Air pollution ‘kills more than 5.5m people a year’
Most of the deaths occur in China and India, two of the world’s fastest-growing economies
Smoke billows from a coking factory in Hefei, Anhui province in China. In China, burning coal was the biggest contributor to air pollution. This alone was responsible for around 366,000 Chinese deaths in 2013. Photograph: Stringer/Reuters
Air pollution kills more than 5.5 million people each year, new research has shown.
International researchers conducted estimates of indoor and outdoor air pollution levels in the two countries and calculated their impact on health.
The data was compiled by the World Health Organisation’s Global Burden of Disease project.
Results show that China and India together account for 55 per cent of all the deaths caused by air pollution worldwide. Some 1.6 million people died as a result of poor air quality in China, and 1.4 million in India in 2013.
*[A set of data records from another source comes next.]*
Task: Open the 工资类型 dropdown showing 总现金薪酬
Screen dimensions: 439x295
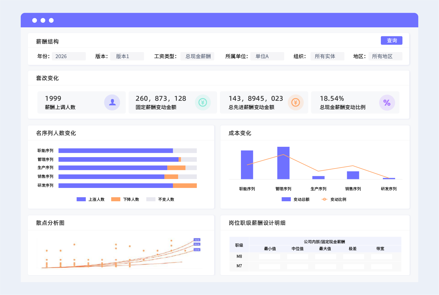Action: [197, 56]
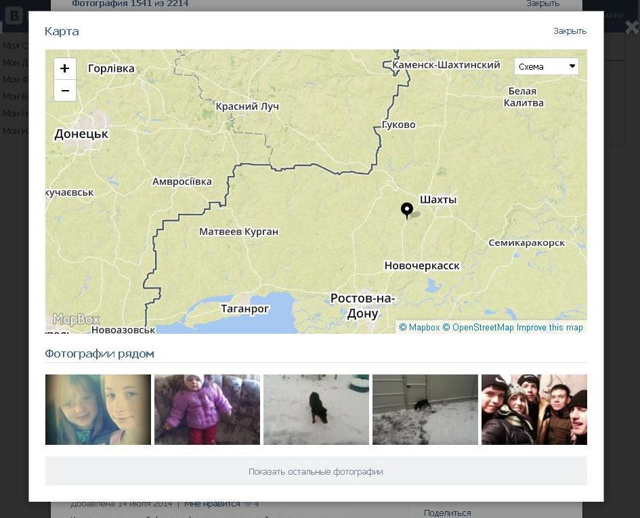The image size is (640, 518).
Task: Click the Донецьк city label on map
Action: [81, 134]
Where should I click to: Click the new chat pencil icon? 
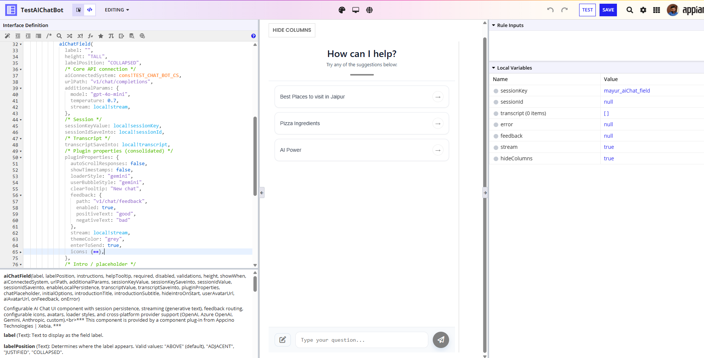(x=283, y=340)
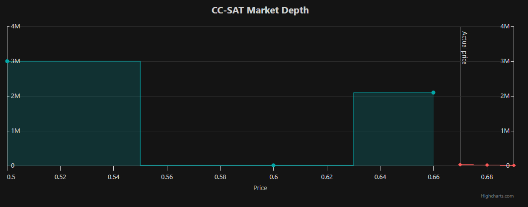Click the CC-SAT Market Depth chart title
Screen dimensions: 528x207
[260, 10]
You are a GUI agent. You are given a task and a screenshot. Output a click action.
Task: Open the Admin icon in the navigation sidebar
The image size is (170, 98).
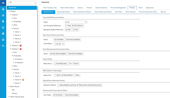[x=3, y=46]
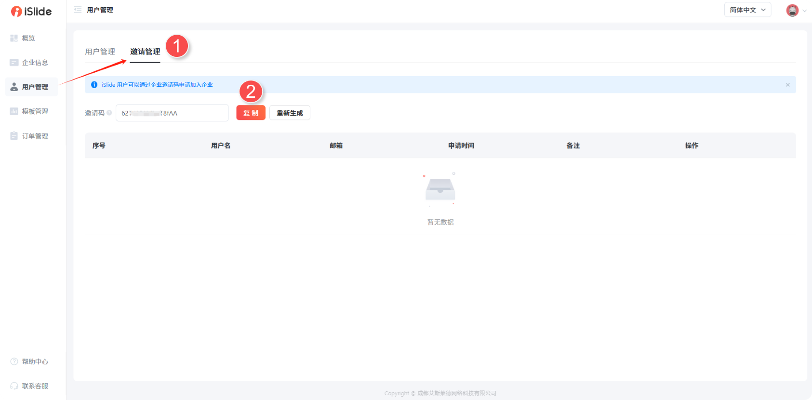812x400 pixels.
Task: Expand the arrow next to the avatar
Action: [804, 11]
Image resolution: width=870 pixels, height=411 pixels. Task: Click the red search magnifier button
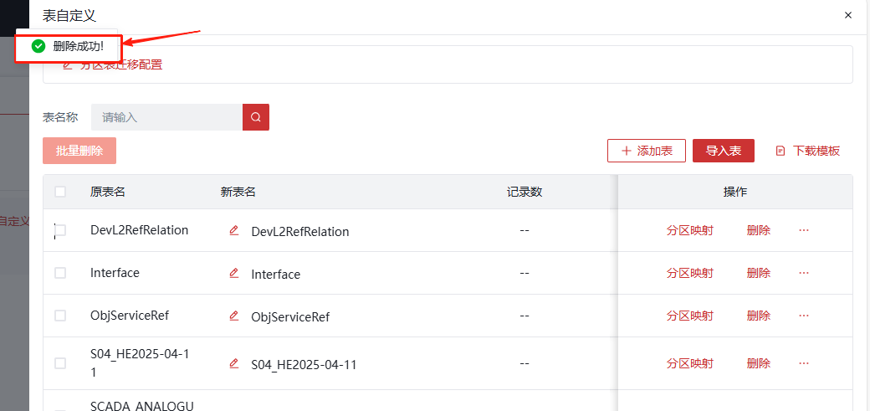point(256,117)
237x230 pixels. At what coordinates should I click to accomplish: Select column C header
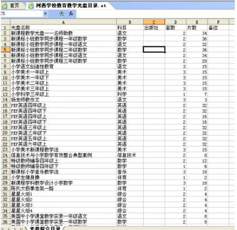tap(154, 22)
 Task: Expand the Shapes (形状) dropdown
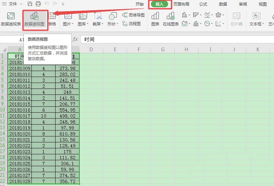click(113, 24)
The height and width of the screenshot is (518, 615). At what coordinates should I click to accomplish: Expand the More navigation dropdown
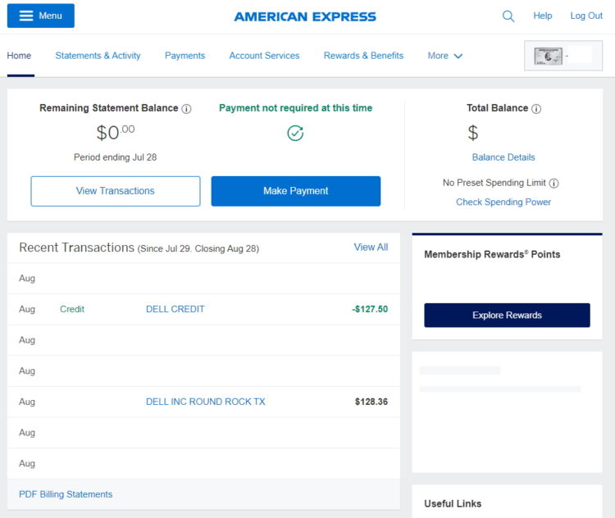point(445,56)
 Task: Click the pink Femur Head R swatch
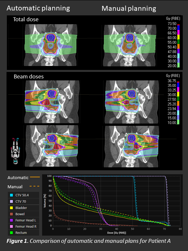pyautogui.click(x=11, y=226)
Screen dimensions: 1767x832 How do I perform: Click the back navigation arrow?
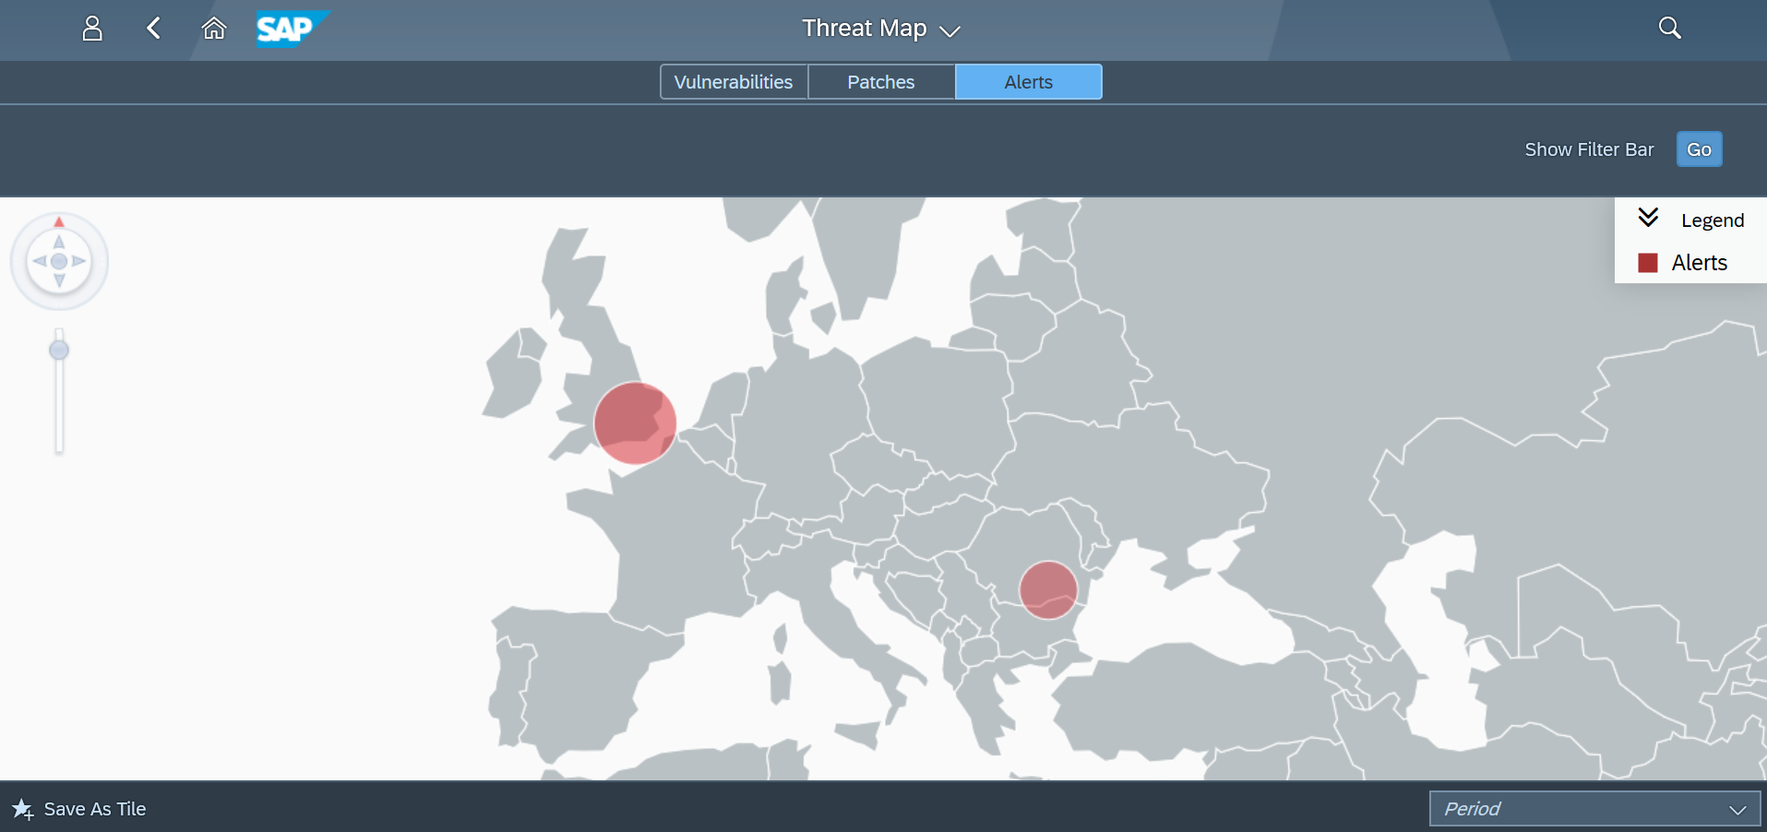(154, 29)

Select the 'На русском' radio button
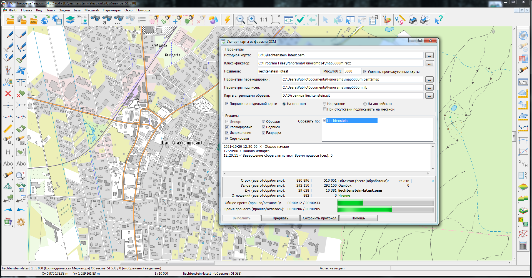pos(324,104)
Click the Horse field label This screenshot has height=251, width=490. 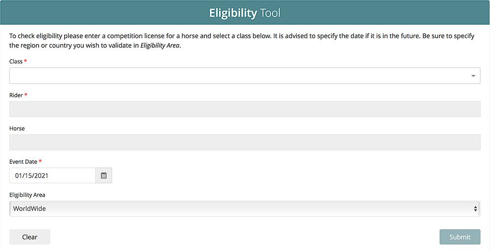(17, 128)
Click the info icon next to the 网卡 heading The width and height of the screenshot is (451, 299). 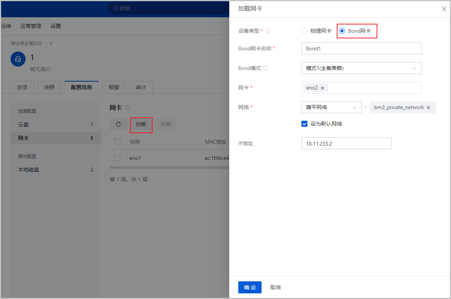(x=128, y=108)
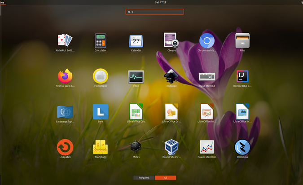This screenshot has height=185, width=303.
Task: Open the Files manager
Action: (x=242, y=40)
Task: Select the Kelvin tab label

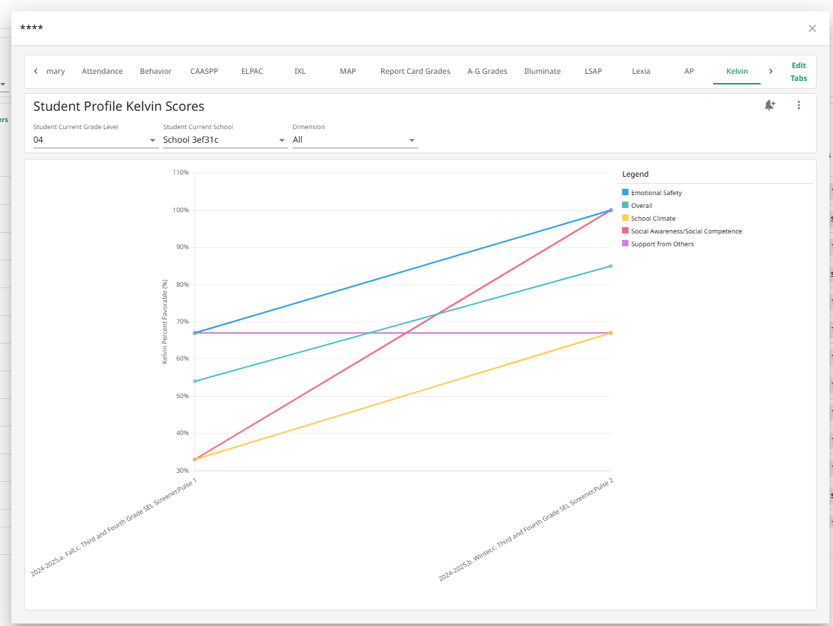Action: (x=736, y=71)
Professor Michael Brauer, from the University of British Columbia in Canada, said: “Air pollution is the fourth highest risk factor for death globally and by far the leading environmental risk factor for disease.
“Reducing air pollution is an incredibly efficient way to improve the health of a population.”
The findings were presented at the annual meeting of the American Association for the Advancement of Science(AAAS) taking place in Washington DC.
Power plants, industrial manufacturing, vehicle exhaust and burning coal and wood were all named as sources of small particles that lodge in the lungs and can endanger health.
In China, burning coal was the biggest contributor to air pollution. This alone was responsible for around 366,000 Chinese deaths in 2013.
A major source of poor air quality in India was the practice of burning wood, animal dung and other forms of biomass for cooking and heating.
Millions of families, including some of India’s poorest, were regularly exposed to high levels of particulate matter in their own homes.
Over the past half century, North America, Western Europe and Japan have made great strides to combat air pollution by using cleaner fuels and more efficient vehicles, limiting coal burning, and imposing restrictions on electric power plants and factories, the researchers pointed out.
Dan Greenbaum, president of the Health Effects Institute, a Boston-based non-profit organisation that sponsors efforts to analyse air pollution from different sources, said: “Having been in charge of designing and implementing strategies to improve air in the United States, I know how difficult it is. Developing countries have a tremendous task in front of them.
“This research helps guide the way by identifying the actions which can best improve public health.”